Macro investor Jordi Visser thinks most analysts are reading Bitcoin (BTC) all wrong. Sure, the institutional adoption story sounds compelling, but he believes the next major bull market won't be powered by Wall Street suits—it'll be driven by everyday people around the world using digital wallets.

Speaking on a recent podcast, Visser pointed out that analysts have been fixated on insider selling and ETF flows while missing a much bigger trend: the global shift toward tokenization and digital settlement. Even as sentiment cooled, Bitcoin kept outperforming the S&P 500 (SPY), which told him the market was distracted by noise instead of focusing on the underlying fundamentals.

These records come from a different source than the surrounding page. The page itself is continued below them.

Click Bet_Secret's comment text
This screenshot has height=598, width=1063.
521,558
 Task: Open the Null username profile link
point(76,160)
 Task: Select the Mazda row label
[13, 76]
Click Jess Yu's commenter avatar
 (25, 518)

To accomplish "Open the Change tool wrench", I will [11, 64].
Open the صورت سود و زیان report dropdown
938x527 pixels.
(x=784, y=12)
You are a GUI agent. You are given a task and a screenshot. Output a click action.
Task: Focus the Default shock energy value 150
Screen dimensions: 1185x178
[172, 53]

He compared long-time Bitcoin holders to early venture investors who cash out after an IPO. It's not a bearish signal—it's just normal market rotation. What matters now, according to Visser, is that government engagement and innovation cycles are accelerating, setting the stage for what he calls "the beginning of a major bull market."

Billions of Digital Wallets Could Change Everything

Here's where Visser's thesis gets interesting. He argues that Bitcoin's growth won't depend on a handful of massive institutions piling in. Instead, he sees a fourth wave of demand emerging from billions of new participants entering the financial system through digital wallets, stablecoins, and tokenized assets.

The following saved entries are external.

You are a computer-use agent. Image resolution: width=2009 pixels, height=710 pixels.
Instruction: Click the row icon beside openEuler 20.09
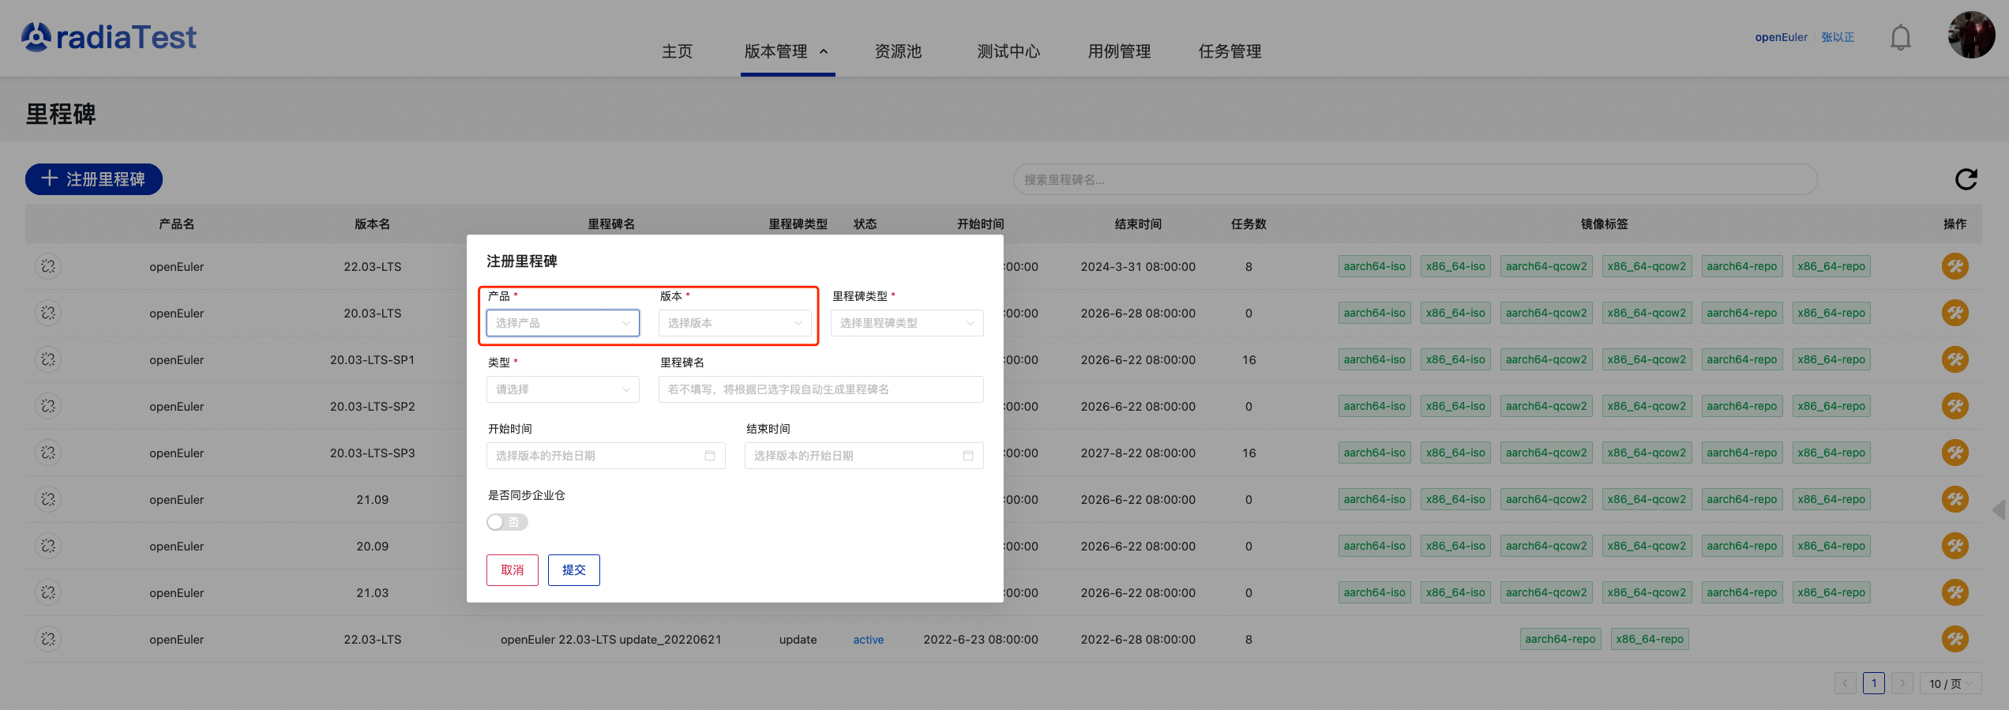pyautogui.click(x=48, y=546)
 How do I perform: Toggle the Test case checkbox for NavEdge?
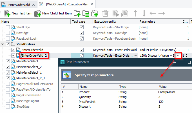[82, 33]
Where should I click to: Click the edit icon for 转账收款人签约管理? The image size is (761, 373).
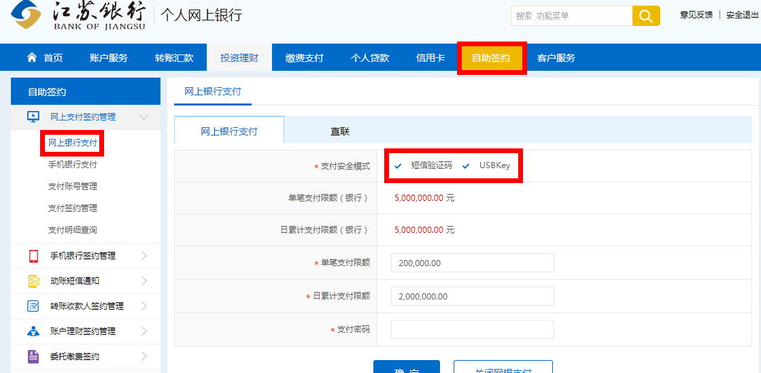pos(33,306)
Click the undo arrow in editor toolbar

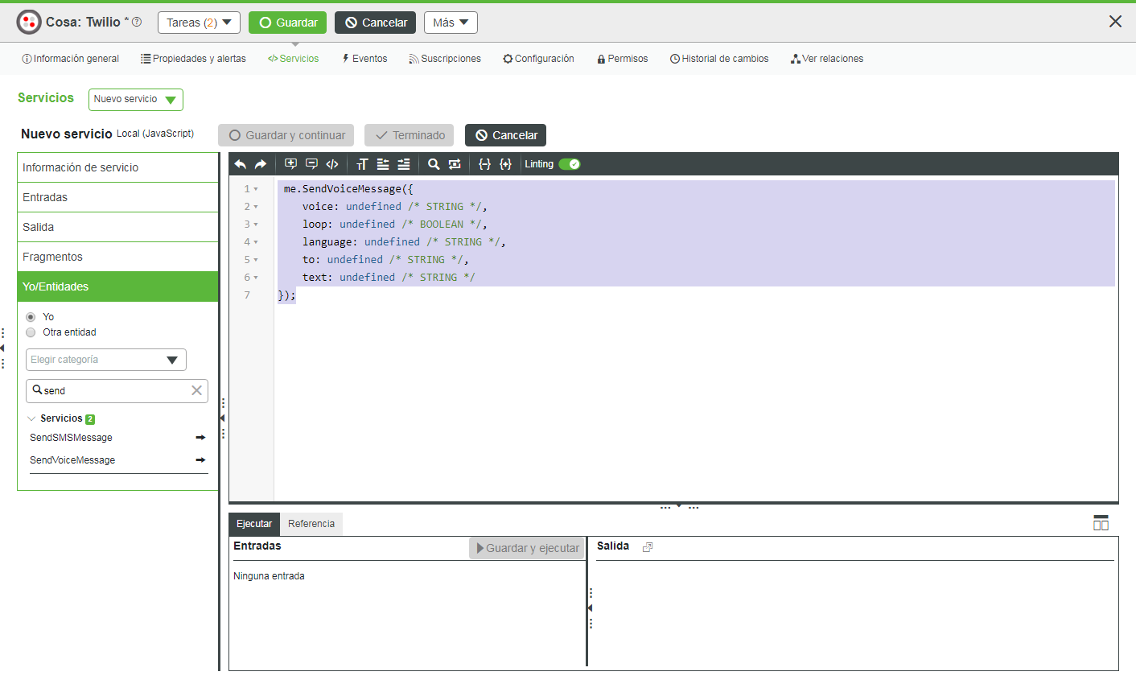click(x=241, y=164)
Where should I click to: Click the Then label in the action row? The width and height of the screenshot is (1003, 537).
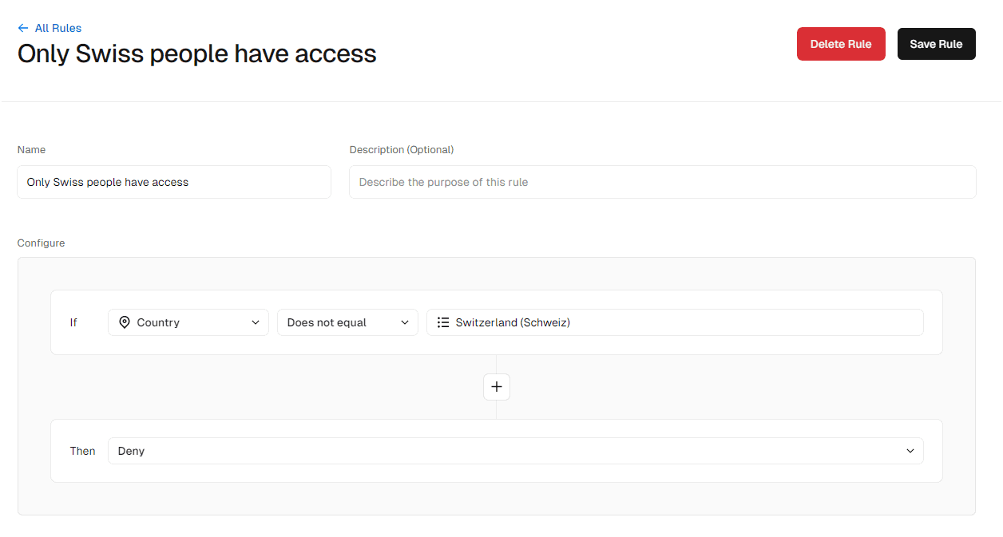pos(82,451)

This isn't some distant futuristic scenario, either. Visser believes AI-powered agents could speed up the process by making non-emotional, data-driven decisions that naturally favor Bitcoin. And here's the kicker: most ETF flows that everyone attributes to institutions? They're actually coming from retail accounts on platforms offered by companies like BlackRock. The institutional dominance narrative is overstated.

Demographics play into this too. Younger generations already hold Bitcoin at significantly higher rates than baby boomers. As wealth transfers over the coming decades, that gap will matter. A lot.

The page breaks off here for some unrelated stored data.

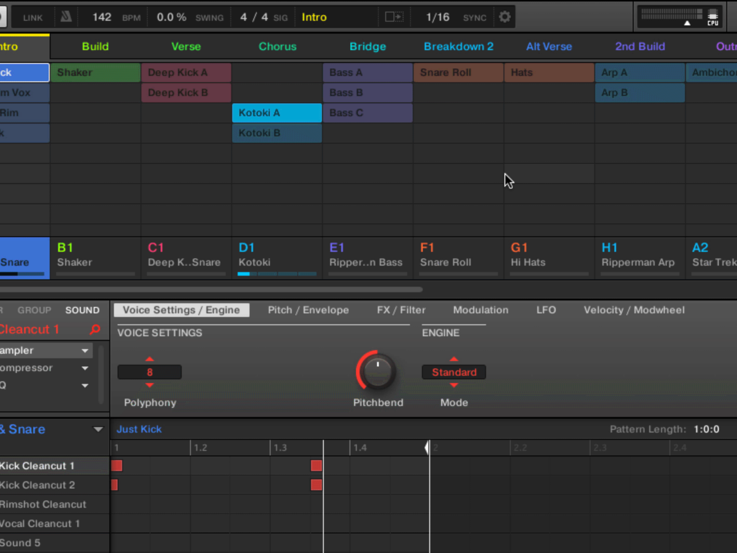Image resolution: width=737 pixels, height=553 pixels.
Task: Open the settings gear in top bar
Action: point(505,17)
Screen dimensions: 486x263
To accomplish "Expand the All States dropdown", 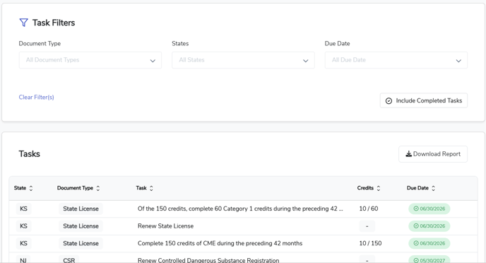I will point(243,60).
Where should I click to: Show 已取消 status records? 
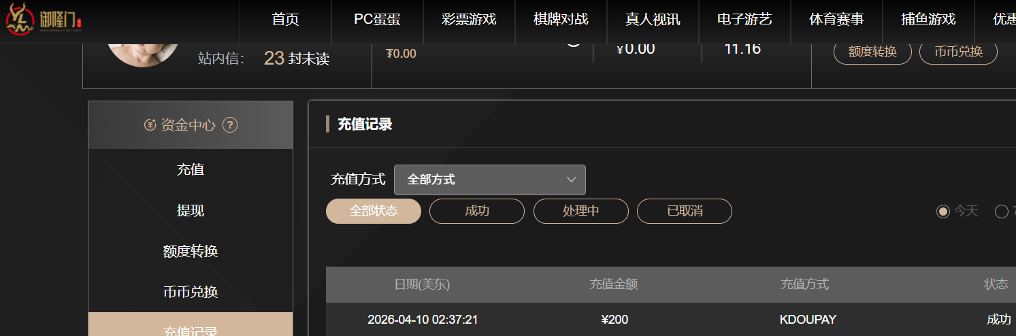(x=684, y=211)
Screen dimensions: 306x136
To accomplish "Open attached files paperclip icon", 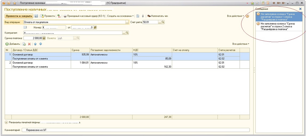I will tap(143, 16).
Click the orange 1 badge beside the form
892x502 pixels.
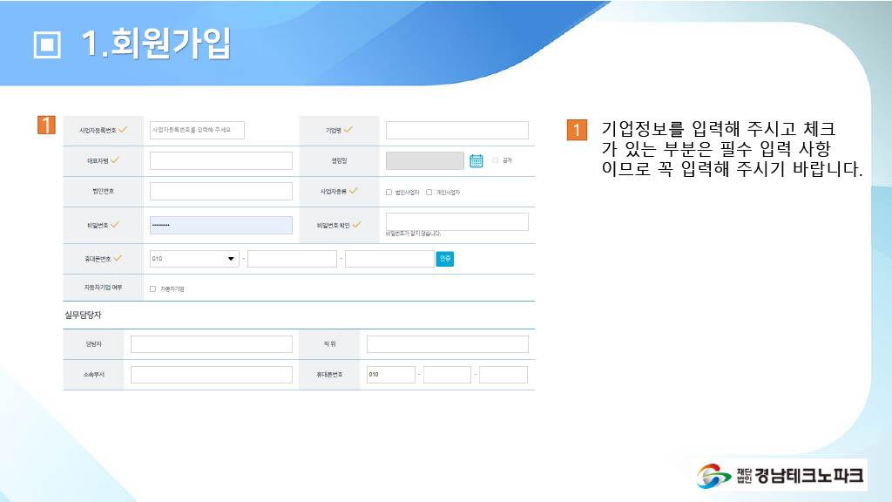(x=47, y=126)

Low Volatility Now Could Mean Explosive Moves Later

Visser also flagged something counterintuitive: Bitcoin's current low volatility might be setting up a major short squeeze. His reasoning? When the market finally breaks higher, "there will be nobody left to sell" because original holders have already distributed their coins to thousands of ETF buyers who don't actively trade.

He also touched on Bitcoin's competitive advantage in a world where innovation cycles keep shortening. Traditional companies face constant disruption from AI and new technologies, but Bitcoin's structure doesn't rely on quarterly earnings or product roadmaps. It just exists, immutable and decentralized.

Physical gold, Visser argues, doesn't fit a modern velocity-driven economy the way Bitcoin does. That's why he expects Bitcoin to eventually surpass gold in market size.

Technical Picture Shows Bitcoin at a Crossroads

From a technical standpoint, Bitcoin remains stuck inside a tightening triangle pattern after getting rejected multiple times near $93,500 to $94,000. That zone aligns with trendline resistance and the 0.5 Fibonacci retracement level, making it a critical barrier.

If Bitcoin breaks above that resistance, the path opens toward $97,000 and a retest of the psychologically important $100,000 level. Higher Fibonacci targets sit at $108,000 and $116,000.

On the downside, support holds firm around $86,800 to $87,000. If that level fails, analysts warn the price could drop toward $82,000 to $80,500 because there aren't many strong demand zones beneath current prices. The RSI hovering near 47 signals neutral momentum, which tracks with Bitcoin's slow grind as traders wait for a catalyst to pick a direction.

So Bitcoin is essentially coiled and waiting. Visser's bet is that when it moves, the direction will be up—and the fuel won't come from where most people are looking.